In fact, in my experience, these issues are often the impetus behind a development team adopting agile methods like scrums and sprints.

However, in more distributed teams with complex requirements environments and inputs, you can’t design a product in 30 day development sprints.

Agile design in large organizations: agile waterfalls

You might be able to design products in 30 day sprints, and in these cases, you achieve many of the same advantages of development sprints: focused objectives, rapid iteration, and change management. And after the design sprint, you can hand your models off to a development team that uses whatever development methodology they like, agile or otherwise.

There’s an obvious complaint here: this is a waterfall approach. However, Waterfall approaches are not necessarily bad. Managed well, waterfall processes can — and do — create good products. Secondly, large teams and complex requirements processes make close, full-team collaboration impossible. In these organizations, waterfall processes evolve, almost as a matter of course.

The chief evil perpetrated by the waterfall process is that people down river never talk to people up river. The silent treatment isn’t inherently a bad thing. It becomes a problem when down river doesn’t understand what up river said, and then they have no way to discover the misunderstanding.

Communication short-circuits the waterfall process

You can short circuit the waterfall process by insisting on close collaboration with both development, business, and representatives from other teams. It’s the lack of communication that makes waterfall processes bad. Any way you overcome these communication gaps makes the business hurdles and hoops irrelevant.

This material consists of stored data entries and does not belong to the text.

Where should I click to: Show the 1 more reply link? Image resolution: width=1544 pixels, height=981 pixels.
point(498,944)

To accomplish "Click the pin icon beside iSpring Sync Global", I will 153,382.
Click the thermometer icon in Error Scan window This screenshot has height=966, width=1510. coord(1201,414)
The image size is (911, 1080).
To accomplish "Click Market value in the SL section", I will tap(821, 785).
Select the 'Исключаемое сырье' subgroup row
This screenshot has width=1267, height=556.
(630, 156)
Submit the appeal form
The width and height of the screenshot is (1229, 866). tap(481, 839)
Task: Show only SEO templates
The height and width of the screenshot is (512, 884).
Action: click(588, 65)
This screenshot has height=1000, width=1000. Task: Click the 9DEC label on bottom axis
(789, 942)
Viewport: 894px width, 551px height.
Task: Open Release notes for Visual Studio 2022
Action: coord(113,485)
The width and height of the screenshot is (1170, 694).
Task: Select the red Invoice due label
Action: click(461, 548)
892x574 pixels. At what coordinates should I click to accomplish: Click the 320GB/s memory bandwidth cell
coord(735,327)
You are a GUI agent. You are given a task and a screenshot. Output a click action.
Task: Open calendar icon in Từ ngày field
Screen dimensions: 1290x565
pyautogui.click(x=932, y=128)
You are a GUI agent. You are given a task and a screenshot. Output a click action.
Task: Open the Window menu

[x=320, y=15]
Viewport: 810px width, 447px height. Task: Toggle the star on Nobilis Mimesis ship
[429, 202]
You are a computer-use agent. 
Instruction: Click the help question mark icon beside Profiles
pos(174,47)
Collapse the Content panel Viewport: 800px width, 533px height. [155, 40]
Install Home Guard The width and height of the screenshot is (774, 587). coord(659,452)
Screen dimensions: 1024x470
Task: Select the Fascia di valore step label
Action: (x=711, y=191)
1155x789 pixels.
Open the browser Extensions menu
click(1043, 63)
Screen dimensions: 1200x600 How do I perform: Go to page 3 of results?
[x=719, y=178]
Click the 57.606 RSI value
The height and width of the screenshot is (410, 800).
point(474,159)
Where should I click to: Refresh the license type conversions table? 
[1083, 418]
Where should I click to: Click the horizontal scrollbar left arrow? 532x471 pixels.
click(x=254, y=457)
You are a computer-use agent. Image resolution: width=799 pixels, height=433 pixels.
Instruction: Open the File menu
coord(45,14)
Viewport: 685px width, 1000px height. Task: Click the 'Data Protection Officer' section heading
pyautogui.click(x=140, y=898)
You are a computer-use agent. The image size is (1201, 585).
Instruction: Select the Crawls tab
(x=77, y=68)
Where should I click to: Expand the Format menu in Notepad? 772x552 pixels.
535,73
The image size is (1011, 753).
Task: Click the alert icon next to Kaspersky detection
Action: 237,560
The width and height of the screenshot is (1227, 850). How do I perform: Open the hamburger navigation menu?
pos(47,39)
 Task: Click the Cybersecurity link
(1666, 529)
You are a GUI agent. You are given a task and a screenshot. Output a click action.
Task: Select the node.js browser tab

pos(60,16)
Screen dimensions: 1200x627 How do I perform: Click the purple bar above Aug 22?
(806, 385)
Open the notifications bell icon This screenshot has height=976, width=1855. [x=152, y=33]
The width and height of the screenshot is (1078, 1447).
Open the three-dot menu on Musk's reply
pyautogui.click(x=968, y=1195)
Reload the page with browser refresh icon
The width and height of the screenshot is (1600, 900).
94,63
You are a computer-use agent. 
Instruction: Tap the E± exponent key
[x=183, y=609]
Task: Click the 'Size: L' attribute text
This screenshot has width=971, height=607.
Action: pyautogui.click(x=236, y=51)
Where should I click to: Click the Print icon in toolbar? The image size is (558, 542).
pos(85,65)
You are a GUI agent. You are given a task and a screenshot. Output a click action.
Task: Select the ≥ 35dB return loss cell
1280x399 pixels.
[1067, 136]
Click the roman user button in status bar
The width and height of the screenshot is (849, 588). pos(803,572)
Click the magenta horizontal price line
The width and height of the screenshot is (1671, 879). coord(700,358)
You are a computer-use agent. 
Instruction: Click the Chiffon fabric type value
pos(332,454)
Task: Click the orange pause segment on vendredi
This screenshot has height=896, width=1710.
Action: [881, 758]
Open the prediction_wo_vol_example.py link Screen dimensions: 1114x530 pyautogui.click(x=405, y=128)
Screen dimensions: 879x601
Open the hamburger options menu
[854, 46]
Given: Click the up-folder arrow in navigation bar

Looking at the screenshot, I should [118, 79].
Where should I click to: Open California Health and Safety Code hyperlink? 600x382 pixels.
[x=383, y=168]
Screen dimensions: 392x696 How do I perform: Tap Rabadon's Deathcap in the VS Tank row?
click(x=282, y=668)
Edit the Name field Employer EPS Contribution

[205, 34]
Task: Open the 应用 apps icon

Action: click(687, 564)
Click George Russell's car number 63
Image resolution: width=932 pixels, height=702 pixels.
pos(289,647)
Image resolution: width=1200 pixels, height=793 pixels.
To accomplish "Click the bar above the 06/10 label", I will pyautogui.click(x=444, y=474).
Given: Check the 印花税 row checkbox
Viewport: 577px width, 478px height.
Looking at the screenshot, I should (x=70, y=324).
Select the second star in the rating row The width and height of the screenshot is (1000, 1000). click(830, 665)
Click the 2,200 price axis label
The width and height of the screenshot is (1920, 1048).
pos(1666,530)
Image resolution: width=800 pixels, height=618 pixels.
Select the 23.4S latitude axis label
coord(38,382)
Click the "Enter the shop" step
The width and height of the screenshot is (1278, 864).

If you work with development teams adopting agile methods, work closely with them to understand how they prefer you communicate the product design. Do they want wireframes? Flows? Business Requirements Documents?

Similarly, make sure you set aside time to work closely with them during the sprint process, so you can offer quick input on iterations. Waterfall or agile, if you’re not quickly closing the communication loop, you risk introducing unnecessary problems into the product design.

Agile is all about focus, so communicate the focus

At their heart, agile methods are about focusing on the right thing. The better you communicate the focus, the better your products will be, regardless of whether or not your teams adopt specific agile methods.

Combined with clear product requirements, design guides help developers stay focused. When you humanize a product’s users and communicate a product’s context, development teams can answer their own questions.

Personas, by nature, personify one-dimensional users, turning them into real people developers can empathize with. Base the fidelity of your personas on what best communicates the user model. Whether or not the final personas match “real personas” is irrelevant. Your goal is to communicate to the development team. Speak their language.

Similarly, scenarios help communicate how a product will be used: the flow and context of use. Like personas, create scenarios with the development team in mind. Most developers would rather superglue their toes than read design mumbo-jumbo. Keep it brief. Get the idea across in as few interesting words as possible.

They say Hemingway wrote a story in six words: “Baby shoes for sale. Never used.” If you can write like Hemingway, quit your day job. If you can write six word stories for your development team, they’ll love you and your products will be better.

Personas and scenarios are just two ways you can communicate with developers on paper. Any way you can communicate design goals and context, the better and more agile your process, and the better your products.